### Текст упражнения
Осталась лишь мечтой родных женитьба Ивана Павловича на родственнице Линтваревых. Не сбылись упования милых хозяев и Евгении Яковлевны. Не они одни заметили душевную расположенность Натальи Михайловны к Чехову, ее влюбленность.
В общем, лето завершилось какими-то неопределенными планами, несбывшимися надеждами и безденежьем…
Еще в Феодосии, до поездки на Кавказ, Суворин предложил Чехову две тысячи рублей. Чехов согласился взять взаймы и раз и навсегда объяснился с Сувориным по денежному вопросу. Он прибегнет при нужде к займу, но станет отдавать из гонорара или выручки за продажу его книг, печатавшихся в типографии и продававшихся в книжных магазинах Суворина — без всяких скидок и уступок. Чехов настоял на этом условии. Чтобы даже тени подозрения не было, будто у него есть какой-то меркантильный интерес во взаимоотношениях с издателем «Нового времени». По этой же причине он отказался войти в редакцию газеты, связать себя службой у Суворина — «хоть зарежьте».
В денежном вопросе Чехов был чрезвычайно, болезненно раним. Еще раз объясняясь на этот счет в письме от 29 августа, он открылся Суворину: «До сих пор, когда я бывал должен, то впадал в лицемерие — очень противное, психопатическое состояние. Вообще в денежных делах я до крайности мнителен и лжив против воли». Он не позволял себе унижаться перед деньгами или деньгам унижать его. В том сопротивлении, в котором Чехов ощущал себя с отроческих лет, деньги оказались, наверно, не самым трудным, но и не самым легким испытанием. Истоки его он назвал в этом откровенном письме: «<…> это значит, что я страшно испорчен тем, что родился, вырос, учился и начал писать в среде, в которой деньги играют безобразно большую роль».
Всё детство и отрочество братья слышали от отца: умейте добывать деньги, берегите копейку, расходуйте с умом, выбирайте денежную службу. Их ругали и часто били за разорванные штаны и ботинки, попрекая тем, сколько отдано было за вещь, как тяжело дается каждая копеечка и т. д. Больших денег в семье никогда не было, но разговоры о них теснили всё остальное. Вся таганрогская юность Чехова прошла под родительский плач: денег, денег, денег… Первые московские годы — в подсчетах строчек написанного и умножении на пять, семь, восемь, десять копеек. Послеуниверситетское время — это расчеты, хватит ли дотянуть до конца месяца и расплатиться с лавочниками.

### Исходные данные
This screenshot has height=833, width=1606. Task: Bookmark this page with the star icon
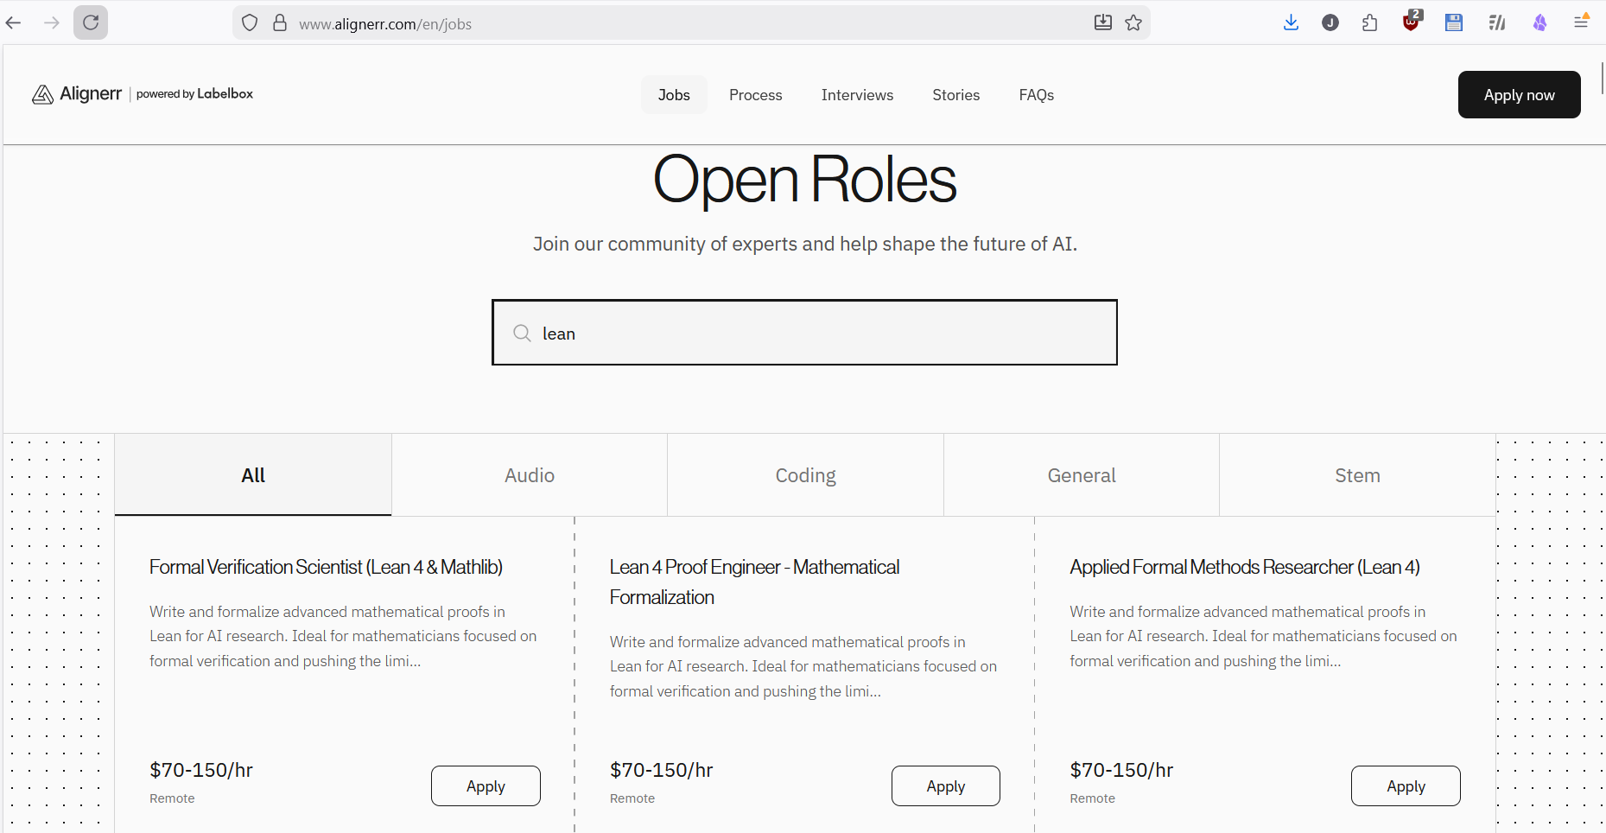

### Задание для выполнения
Ответьте кратко на вопросы по отрывку о Чехове и деньгах:
(а) Какую сумму Суворин предложил Чехову еще в Феодосии?
(б) Какой датой помечено письмо, в котором Чехов назвал себя в денежных делах «до крайности мнительным»?
(в) На сколько копеек Чехов в первые московские годы умножал число написанных строчек?

### Результат выполнения
(а) Две тысячи рублей.
(б) 29 августа.
(в) На пять, семь, восемь, десять копеек.